The regular PLL parity case:
Rw2 U2 Rw' U2 Rw2 U2 Rw2 U2 Rw' U2 Rw2
And for the case on Thom Barlow's ELL page for which he already has an algorithm which does not require single slice turns. The algorithm I found was based off of the one above (and thus long).

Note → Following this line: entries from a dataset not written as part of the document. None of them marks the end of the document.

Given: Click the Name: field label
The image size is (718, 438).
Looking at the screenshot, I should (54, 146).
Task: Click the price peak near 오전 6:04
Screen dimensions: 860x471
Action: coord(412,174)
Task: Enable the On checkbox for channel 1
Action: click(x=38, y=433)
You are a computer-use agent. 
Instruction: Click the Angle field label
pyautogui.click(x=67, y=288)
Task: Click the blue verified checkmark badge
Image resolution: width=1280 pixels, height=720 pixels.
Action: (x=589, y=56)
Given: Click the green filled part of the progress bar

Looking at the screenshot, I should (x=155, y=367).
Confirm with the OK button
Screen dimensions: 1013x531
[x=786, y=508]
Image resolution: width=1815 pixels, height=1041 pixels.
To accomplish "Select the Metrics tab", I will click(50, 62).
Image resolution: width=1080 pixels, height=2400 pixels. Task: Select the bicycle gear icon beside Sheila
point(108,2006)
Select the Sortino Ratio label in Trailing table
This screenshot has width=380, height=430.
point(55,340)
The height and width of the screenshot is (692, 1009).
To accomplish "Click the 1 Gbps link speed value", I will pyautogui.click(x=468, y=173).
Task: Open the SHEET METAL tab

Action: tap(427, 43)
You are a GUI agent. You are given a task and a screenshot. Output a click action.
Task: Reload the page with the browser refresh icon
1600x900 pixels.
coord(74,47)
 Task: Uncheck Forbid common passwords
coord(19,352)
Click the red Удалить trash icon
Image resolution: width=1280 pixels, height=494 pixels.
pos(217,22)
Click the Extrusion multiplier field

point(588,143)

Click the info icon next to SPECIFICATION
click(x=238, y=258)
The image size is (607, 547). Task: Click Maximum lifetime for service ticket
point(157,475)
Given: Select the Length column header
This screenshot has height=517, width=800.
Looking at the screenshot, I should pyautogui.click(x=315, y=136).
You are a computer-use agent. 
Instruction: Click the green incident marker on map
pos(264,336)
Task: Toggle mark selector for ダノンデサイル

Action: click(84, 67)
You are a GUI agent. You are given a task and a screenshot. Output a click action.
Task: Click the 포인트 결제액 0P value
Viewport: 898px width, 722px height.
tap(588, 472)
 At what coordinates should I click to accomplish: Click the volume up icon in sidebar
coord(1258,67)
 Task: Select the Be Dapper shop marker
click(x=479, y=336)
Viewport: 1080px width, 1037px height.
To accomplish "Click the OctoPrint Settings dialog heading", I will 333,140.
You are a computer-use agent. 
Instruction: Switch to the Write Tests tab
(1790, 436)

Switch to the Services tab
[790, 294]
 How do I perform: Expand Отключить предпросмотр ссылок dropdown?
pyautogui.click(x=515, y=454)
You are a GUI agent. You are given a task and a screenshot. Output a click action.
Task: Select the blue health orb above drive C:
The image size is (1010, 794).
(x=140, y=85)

Hence, this is the algorithm on the ELL page for it:
(Rw2 B2 Rw2 U)2


However, I have found a faster commutator (I think) for algorithms in groups 3 and 4 of the 3-cycles.

This is the commutator:
R
U' r2 U
R'
U' r2 U

For Group 3:
Adding set-up moves:
=>
x' U'
R
U' r2 U
R'
U' r2 U
U x
=x' U' R U' r2 U R' U' r2 U2 x
=(x' U')[R, U' r2 U](U x)

For Group 4:
Inverting the R moves in the commutator and adding different preliminary moves:
x' Uw'
R'
U' r2 U
R
U' r2 U
Uw x
= x' Uw' R' U' r2 U R U' r2 U Uw x
=(x' Uw')[R', U' r2 U](Uw x)

I can get sub 4 with both of them just by looking at them without memorizing (though, that shouldn't be very hard to do). Thus, I know you guys probably can get sub 3 or even less, especially for the algorithm for group 3.

What do you guys think?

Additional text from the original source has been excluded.